This is a complex topic and I think Gelman (the linked poster) is either misinterpreting and/or confused by Kaufman and Glǎveanu (the article he's discussing). Just for some context, I agree with Gelman and KG both in their main arguments.

There's different issues colliding in the open science movement. One is what you're referring to, the fact that scarcity is gone. Combined with the overcrowding and hypercompetitiveness of science, you not only have what you are referring to, a decrease in verdicality, you also have a decrease in signal-to-noise in general. So the nonsense increases, but so do the traditional signals to quality. So nonsense appears in high-profile journals, and very quality work appears in low-profile journals or even as "unpublished" pieces.

The other problem though, what my colleagues refer to as the "science police", is an increasing tendency for certain groups to argue that a certain set of practices are not only good, but necessary for "good" science, and by implication, everything that does not is "bad" science, in a black-and-white kind of way.

For one thing, not all problems are with replication. Nonsense can replicate well, and very important legitimate phenomena can be difficult to replicate. If something is really not replicable at all, that's a problem, but replicability per se is only one part of scientific progress, and it comes in degrees with various causes.

It's also much more difficult to determine what is replicable sometimes than it might seem on the surface. Replicate what? What's important to replicate? How? Sometimes this is clear, but other times it is not.

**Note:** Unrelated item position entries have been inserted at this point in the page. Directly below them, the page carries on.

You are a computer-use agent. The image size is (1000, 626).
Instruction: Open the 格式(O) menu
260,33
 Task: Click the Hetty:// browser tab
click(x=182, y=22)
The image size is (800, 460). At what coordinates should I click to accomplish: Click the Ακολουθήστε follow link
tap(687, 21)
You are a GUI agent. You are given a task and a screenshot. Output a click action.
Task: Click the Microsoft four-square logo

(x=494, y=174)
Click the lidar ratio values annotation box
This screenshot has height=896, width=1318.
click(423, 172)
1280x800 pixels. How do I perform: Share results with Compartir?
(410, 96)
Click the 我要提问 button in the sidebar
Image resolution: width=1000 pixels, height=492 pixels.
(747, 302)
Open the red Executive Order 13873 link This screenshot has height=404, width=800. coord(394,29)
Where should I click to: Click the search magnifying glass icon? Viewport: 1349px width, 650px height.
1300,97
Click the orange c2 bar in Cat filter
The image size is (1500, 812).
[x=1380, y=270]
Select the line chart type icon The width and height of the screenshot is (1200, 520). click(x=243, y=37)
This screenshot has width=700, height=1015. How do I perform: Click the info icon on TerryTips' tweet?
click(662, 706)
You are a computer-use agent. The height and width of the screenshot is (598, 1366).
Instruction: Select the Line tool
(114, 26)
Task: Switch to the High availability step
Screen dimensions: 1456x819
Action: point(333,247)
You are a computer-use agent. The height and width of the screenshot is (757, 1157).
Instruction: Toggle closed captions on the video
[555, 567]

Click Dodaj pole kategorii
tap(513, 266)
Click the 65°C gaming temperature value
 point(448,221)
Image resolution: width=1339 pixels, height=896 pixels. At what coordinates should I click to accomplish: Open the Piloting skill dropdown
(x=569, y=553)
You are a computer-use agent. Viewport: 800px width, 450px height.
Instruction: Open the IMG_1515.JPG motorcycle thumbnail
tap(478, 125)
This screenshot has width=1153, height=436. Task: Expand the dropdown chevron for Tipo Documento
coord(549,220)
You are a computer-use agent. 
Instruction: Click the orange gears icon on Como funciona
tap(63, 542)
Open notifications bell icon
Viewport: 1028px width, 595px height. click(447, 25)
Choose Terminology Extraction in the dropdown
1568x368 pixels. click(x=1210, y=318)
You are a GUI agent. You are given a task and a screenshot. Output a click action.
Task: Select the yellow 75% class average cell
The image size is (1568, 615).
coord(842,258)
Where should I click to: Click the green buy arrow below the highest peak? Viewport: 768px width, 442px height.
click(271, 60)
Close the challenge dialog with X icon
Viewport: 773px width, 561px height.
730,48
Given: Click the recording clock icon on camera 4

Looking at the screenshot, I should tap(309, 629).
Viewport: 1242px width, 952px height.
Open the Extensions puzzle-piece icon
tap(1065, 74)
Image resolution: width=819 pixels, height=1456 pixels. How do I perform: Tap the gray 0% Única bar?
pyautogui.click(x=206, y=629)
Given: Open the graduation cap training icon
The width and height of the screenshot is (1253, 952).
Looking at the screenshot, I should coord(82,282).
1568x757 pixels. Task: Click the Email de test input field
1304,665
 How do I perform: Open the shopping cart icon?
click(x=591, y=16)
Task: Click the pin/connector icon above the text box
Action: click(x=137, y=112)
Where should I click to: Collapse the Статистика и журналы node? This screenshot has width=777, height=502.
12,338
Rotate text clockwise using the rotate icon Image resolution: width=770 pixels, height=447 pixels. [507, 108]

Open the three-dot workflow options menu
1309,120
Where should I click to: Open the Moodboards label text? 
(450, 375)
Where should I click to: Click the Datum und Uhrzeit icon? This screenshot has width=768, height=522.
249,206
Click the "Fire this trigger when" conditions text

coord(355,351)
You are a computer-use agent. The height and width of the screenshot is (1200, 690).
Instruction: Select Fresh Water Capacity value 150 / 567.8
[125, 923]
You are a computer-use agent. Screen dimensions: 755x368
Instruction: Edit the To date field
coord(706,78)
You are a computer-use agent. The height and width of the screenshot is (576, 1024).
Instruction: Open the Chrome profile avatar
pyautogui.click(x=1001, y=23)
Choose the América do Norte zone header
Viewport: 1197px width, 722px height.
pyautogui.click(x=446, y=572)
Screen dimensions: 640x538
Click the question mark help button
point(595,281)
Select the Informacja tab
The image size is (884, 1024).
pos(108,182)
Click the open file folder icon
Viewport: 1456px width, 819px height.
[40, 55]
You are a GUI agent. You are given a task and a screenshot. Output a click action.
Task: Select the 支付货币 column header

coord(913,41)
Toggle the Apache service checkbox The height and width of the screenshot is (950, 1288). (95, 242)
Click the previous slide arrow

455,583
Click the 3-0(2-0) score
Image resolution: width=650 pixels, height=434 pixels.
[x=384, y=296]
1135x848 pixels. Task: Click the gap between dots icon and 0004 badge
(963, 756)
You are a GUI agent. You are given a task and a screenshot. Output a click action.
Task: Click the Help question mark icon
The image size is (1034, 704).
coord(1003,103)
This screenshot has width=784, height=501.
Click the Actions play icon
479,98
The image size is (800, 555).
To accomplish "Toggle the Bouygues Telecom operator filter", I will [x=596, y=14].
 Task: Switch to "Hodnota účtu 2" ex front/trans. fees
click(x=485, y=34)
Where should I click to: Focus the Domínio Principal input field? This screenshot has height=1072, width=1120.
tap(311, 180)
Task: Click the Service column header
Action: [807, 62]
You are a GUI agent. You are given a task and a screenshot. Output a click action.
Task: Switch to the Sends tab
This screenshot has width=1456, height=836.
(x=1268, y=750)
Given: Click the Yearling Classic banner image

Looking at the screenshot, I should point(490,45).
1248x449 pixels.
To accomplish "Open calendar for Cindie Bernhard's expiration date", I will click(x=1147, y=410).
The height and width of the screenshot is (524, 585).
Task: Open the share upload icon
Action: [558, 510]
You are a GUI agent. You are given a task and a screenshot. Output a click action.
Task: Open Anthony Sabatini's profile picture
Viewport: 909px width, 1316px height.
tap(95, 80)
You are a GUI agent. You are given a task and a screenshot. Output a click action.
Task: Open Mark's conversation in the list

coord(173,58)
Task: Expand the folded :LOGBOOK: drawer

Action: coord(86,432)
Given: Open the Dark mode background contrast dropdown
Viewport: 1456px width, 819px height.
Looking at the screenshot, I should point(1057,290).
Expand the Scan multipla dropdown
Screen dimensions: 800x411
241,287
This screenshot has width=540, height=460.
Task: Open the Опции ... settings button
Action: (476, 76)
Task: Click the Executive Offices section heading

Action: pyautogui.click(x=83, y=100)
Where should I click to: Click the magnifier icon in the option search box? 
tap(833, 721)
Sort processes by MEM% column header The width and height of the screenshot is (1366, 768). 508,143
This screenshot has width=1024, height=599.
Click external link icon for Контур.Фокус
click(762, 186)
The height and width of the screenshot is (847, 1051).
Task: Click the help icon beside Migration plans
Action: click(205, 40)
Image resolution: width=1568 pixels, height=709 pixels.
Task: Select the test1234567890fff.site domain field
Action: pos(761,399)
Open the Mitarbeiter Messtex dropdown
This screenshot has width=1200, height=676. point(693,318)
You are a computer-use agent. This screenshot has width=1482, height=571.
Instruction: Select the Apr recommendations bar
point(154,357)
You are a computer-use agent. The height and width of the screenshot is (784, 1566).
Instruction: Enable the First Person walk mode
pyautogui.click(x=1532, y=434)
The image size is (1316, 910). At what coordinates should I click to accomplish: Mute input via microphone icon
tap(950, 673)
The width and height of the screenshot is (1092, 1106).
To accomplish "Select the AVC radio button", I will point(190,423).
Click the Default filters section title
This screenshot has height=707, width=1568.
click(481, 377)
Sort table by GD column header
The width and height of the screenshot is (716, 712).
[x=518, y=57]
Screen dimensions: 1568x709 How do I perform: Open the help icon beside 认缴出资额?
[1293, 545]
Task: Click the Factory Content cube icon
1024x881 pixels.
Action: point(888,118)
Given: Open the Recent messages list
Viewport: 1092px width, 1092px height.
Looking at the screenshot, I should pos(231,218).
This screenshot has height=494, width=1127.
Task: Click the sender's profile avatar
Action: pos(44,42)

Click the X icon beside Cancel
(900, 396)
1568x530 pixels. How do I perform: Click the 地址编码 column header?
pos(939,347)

Also, when you really delve into it, there's not really a good rationale for what, exactly, are the important ingredients for open science, or why. For example, is it really necessary to have preregistered studies? What's to keep someone from preregistering but then silently declining to publish null results? Or to "preregister" something they've already collected? If an important unanalyzed pre-existing dataset becomes available, is that "tainted" because it wasn't preregistered? Is it important to preregister, or just to make the data openly available? Is it better to use modeling to identify anomalies in studies, or to rely on preregistration? These issues aren't always clear.

I think there's a sense sometimes that the open science movement is not only trying to dismantle a broken system run by an established elite, but to replace it dogmatically with a new system run by a new elite, with its own imperfect rules. Already I've seen misuses of open science guidelines used to bully and discredit legitimate work (for example, by suggesting that someone is hiding something by not sharing data, when the data contains protected healthcare information and would be accessible to them anyway if they would just go through proper channels). This is tricky to discuss, as you might imagine, so it comes out in pieces like KG's piece. Gelman is asking "why not publish everything", which is responding (I think) to something different from what KG are responding to. Maybe I'm misreading KG, but I think they might also argue "why not publish everything"; they just have a different group they're addressing when they would say that.